Published November 09, 2012
NEW YORK – Stocks were set to slide for a third day on Friday, on track for their worst weekly retreat in five months, as the euro zone crisis extended its reach and investors fretted over a looming U.S. "fiscal cliff."
Growth in Germany, Europe's largest economy, is likely to weaken in the next two quarters as firms postpone investments while France's central bank said it expected the euro zone's second-largest economy to slip into recession as 2012 ends.
Greece is fast running out of cash while it awaits the next tranche of its 130-billion euro international bailout that is keeping it afloat, a deputy finance minister said on Friday.
The euro dipped below $1.27 to hit a fresh two-month low against the U.S. dollar.
In a speech at 1:05 p.m. EST (1805 GMT), newly reelected President Barack Obama is likely to discuss looming tax increases and government spending cuts - the so-called fiscal cliff - that would go into effect at the end of the year, possibly driving the U.S. economy into recession unless Congress acts to prevent them.
"We're going to get an initial reaction in the first five minutes of his speech," said Kim Forrest, senior equity research analyst at Fort Pitt Capital Group in Pittsburgh.
"The media is focusing on the fiscal cliff, I think, because Wall Street is focusing on it. Taxes really do matter and they change behavior."
The S&P 500 closed Thursday below its 200-day moving average for the first time in five months, a bearish technical signal that could keep stocks under pressure.
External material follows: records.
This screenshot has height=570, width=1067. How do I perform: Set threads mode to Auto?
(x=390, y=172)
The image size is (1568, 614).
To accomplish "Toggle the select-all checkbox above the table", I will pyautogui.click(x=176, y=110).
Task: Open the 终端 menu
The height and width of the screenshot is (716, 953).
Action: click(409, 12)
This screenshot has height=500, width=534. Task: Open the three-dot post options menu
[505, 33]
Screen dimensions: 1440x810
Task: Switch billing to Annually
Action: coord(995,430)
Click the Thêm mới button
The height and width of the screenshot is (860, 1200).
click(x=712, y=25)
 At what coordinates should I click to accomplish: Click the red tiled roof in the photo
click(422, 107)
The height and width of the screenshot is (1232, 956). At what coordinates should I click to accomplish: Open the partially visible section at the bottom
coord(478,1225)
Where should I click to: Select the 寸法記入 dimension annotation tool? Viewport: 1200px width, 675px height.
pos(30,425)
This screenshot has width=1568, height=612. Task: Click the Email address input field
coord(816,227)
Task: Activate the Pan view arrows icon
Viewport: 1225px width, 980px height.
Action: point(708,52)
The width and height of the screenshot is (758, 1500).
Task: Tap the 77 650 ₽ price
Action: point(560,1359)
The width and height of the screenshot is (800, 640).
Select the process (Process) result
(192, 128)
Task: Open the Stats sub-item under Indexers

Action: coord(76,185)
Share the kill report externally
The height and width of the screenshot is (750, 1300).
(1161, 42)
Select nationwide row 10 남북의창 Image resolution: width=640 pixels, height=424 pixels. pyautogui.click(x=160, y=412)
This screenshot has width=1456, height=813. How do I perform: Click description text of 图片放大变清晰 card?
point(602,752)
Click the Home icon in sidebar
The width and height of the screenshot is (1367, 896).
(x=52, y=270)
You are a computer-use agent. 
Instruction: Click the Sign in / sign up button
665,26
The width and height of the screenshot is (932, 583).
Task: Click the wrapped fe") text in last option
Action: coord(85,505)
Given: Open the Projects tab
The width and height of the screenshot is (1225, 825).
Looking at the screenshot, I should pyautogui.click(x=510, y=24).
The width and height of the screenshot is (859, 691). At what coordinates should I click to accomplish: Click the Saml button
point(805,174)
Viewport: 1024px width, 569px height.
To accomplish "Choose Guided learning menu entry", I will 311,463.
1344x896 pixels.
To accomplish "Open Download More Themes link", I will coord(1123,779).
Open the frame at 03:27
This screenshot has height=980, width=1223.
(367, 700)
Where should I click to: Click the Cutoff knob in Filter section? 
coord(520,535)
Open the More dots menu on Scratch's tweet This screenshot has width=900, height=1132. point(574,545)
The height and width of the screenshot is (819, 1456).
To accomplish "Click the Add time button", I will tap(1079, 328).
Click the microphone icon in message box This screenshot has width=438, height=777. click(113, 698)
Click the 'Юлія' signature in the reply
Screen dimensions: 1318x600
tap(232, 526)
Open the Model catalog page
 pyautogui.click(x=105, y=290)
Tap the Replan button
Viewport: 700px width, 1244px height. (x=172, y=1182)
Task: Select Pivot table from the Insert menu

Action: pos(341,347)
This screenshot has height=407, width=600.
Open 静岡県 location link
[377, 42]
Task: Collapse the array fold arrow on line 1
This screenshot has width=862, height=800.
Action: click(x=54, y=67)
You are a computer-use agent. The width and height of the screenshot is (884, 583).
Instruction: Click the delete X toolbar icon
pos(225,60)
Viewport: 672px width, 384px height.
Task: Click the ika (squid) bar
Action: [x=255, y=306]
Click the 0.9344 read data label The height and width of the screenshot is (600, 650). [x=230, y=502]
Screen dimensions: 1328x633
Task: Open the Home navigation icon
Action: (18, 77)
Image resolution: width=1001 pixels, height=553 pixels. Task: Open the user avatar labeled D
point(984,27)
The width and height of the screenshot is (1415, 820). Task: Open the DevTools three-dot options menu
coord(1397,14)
S&P 500 futures fell 7.3 points and were below fair value, a formula that evaluates pricing by taking into account interest rates, dividends and time to expiration on the contract. Dow Jones industrial average futures fell 61 points, and Nasdaq 100 futures lost 5.5 points.
Groupon Inc's results, released Thursday, fell short of Wall Street's expectations as the daily deal company failed to turn around a struggling European business. The company's shares slumped 23 percent in premarket trading Friday.
J.C.Penney shares fell more than 8 percent in premarket trading after the retailer reported a sharper-than-expected decline in quarterly sales at stores open at least a year.
Thomson Reuters/University of Michigan Surveys of Consumers will release preliminary November consumer sentiment index at 9:55 a.m. (1455 GMT). Economists expect a sentiment reading of 83.0 compared with 82.6 in the final October report.
On a more positive note, mostly dismissed by the market, Chinese data for October showed infrastructure investment accelerated and factory output ran at its fastest in five months.